DIRECTIONS FOR THIS TASK:
Go through the listing and pick out each line with the word "computer" in it.

INPUT RECORDS:
☆ ☆ ☆ ☆ ☆ ☆ ☆

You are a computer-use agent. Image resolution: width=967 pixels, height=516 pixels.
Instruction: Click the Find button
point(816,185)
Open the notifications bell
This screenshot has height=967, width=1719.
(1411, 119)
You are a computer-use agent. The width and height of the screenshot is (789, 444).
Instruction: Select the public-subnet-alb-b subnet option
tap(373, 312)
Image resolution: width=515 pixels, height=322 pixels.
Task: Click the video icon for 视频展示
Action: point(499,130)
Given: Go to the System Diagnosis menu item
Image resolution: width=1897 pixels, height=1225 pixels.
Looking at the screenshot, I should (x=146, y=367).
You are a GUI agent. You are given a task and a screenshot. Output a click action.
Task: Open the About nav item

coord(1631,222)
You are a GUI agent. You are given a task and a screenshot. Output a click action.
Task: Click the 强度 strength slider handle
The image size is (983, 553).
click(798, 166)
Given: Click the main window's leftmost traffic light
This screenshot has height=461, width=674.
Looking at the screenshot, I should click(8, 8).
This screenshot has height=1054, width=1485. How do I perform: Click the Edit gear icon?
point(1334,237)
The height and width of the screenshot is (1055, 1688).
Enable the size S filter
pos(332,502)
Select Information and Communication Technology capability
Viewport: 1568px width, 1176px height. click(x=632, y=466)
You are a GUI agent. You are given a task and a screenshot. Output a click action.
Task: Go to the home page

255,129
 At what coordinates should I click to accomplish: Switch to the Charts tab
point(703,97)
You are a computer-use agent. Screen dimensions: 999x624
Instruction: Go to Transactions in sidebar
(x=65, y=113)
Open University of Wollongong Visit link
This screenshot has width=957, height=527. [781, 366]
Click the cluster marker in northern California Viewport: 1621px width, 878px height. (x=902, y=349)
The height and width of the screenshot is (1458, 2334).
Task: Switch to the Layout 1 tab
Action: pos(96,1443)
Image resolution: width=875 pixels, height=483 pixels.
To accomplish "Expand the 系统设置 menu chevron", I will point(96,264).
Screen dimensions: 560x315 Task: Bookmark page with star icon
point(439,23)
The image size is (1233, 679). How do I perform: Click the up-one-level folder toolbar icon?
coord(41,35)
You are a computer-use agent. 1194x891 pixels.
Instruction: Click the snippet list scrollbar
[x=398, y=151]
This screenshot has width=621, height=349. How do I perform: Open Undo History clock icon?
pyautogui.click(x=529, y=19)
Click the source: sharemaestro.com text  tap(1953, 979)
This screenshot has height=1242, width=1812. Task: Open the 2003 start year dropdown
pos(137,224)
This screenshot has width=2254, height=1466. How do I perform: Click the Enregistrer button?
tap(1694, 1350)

☆ ☆ ☆ ☆ ☆ ☆ ☆

EXPECTED OUTPUT:
You are a computer-use agent. Image resolution: width=967 pixels, height=516 pixels.
You are a computer-use agent. The width and height of the screenshot is (789, 444).
You are a computer-use agent. Screen dimensions: 999x624
You are a computer-use agent. 1194x891 pixels.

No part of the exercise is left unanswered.